→ TASK BRIEF
At the line containing "Task: Open the Invasive", begin an exact copy, and continue through the last line of the entries below. Leave out any pictures.

→ MATERIAL FOR THIS EXERCISE
+++++

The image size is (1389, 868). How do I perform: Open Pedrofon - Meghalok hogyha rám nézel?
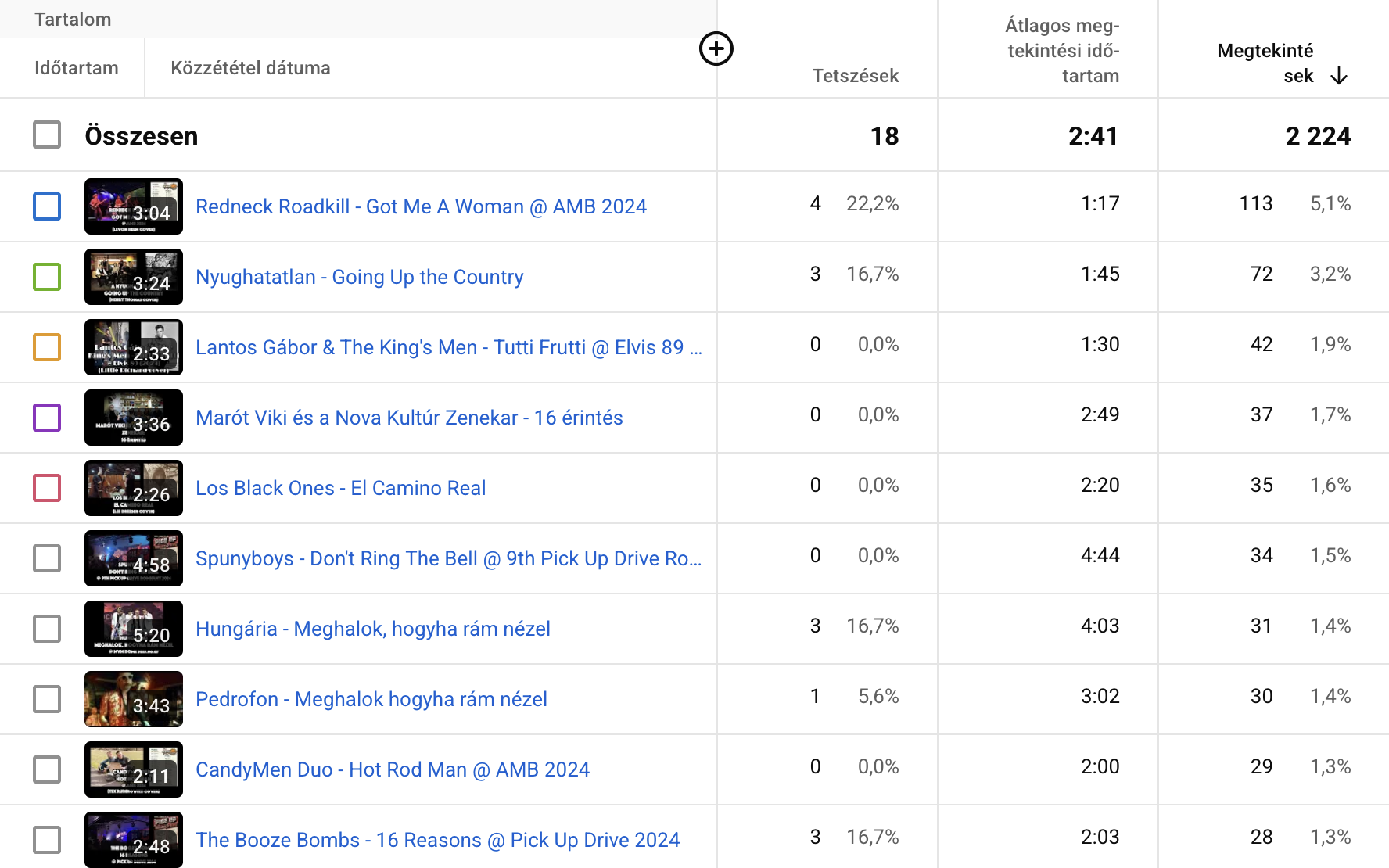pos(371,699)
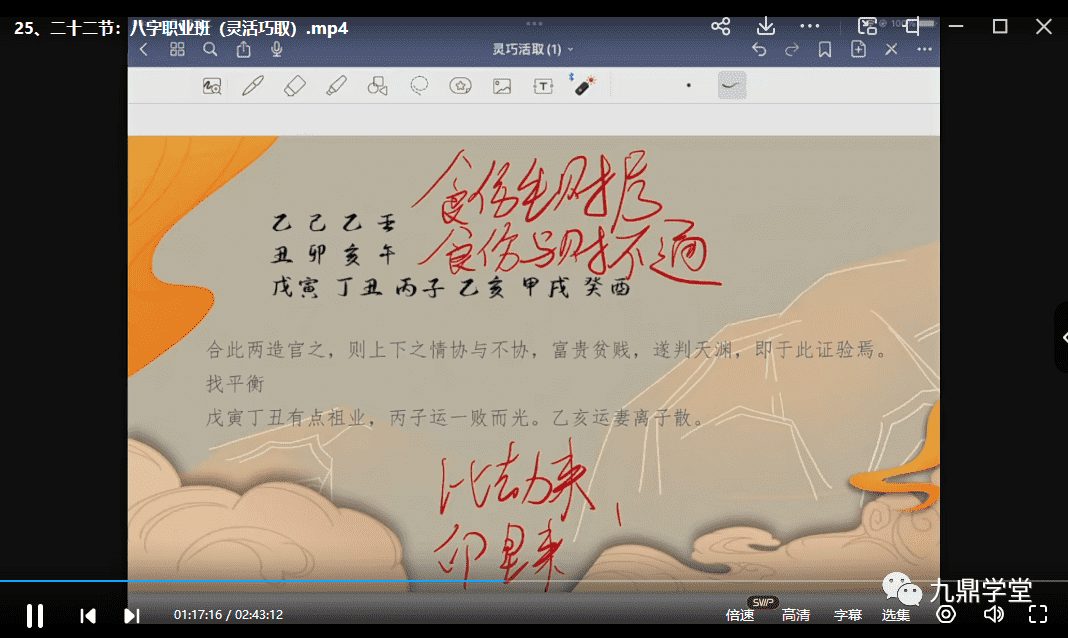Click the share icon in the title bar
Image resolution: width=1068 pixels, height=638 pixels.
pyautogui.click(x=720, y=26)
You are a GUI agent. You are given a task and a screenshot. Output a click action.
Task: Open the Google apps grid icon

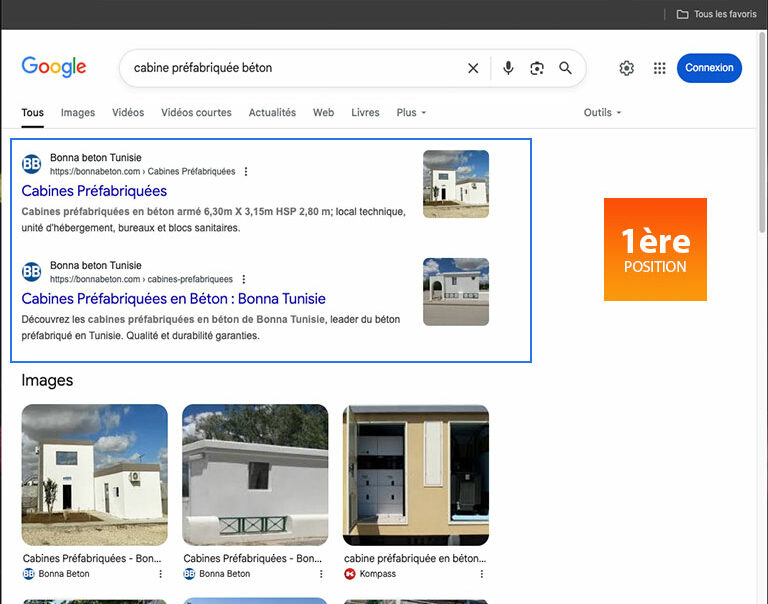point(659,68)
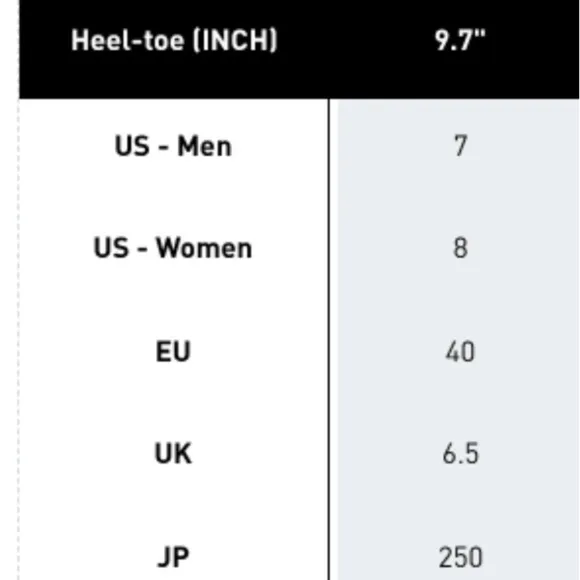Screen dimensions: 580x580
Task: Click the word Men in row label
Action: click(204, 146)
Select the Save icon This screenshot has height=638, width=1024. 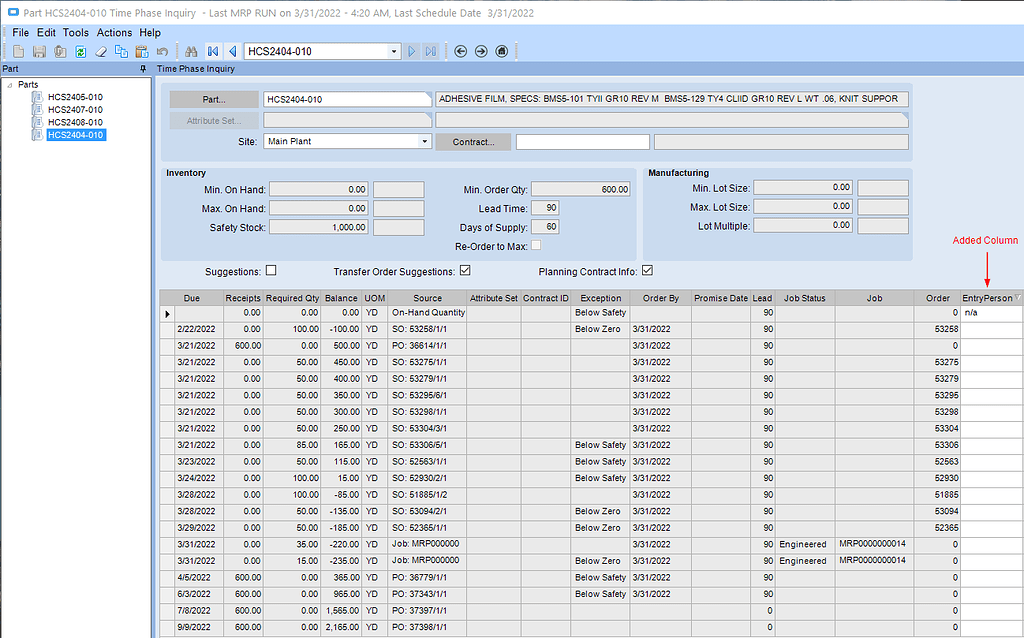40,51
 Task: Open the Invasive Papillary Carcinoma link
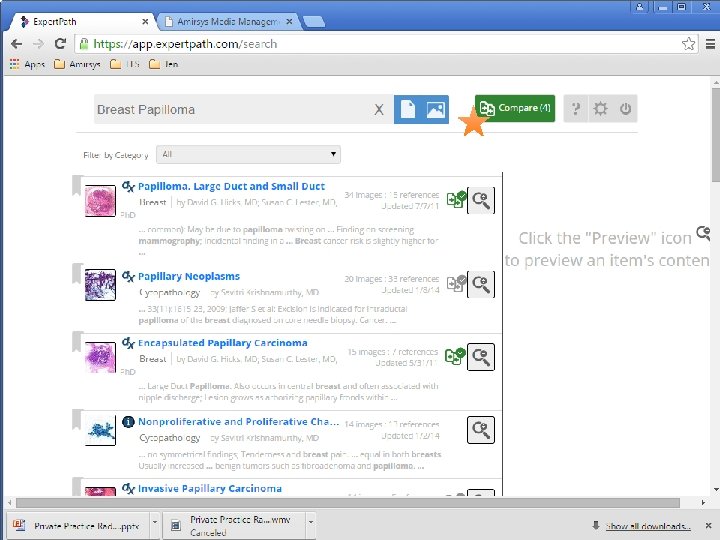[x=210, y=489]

+++++

→ TASK OUTPUT
 Task: Open the Invasive Papillary Carcinoma link
[x=210, y=489]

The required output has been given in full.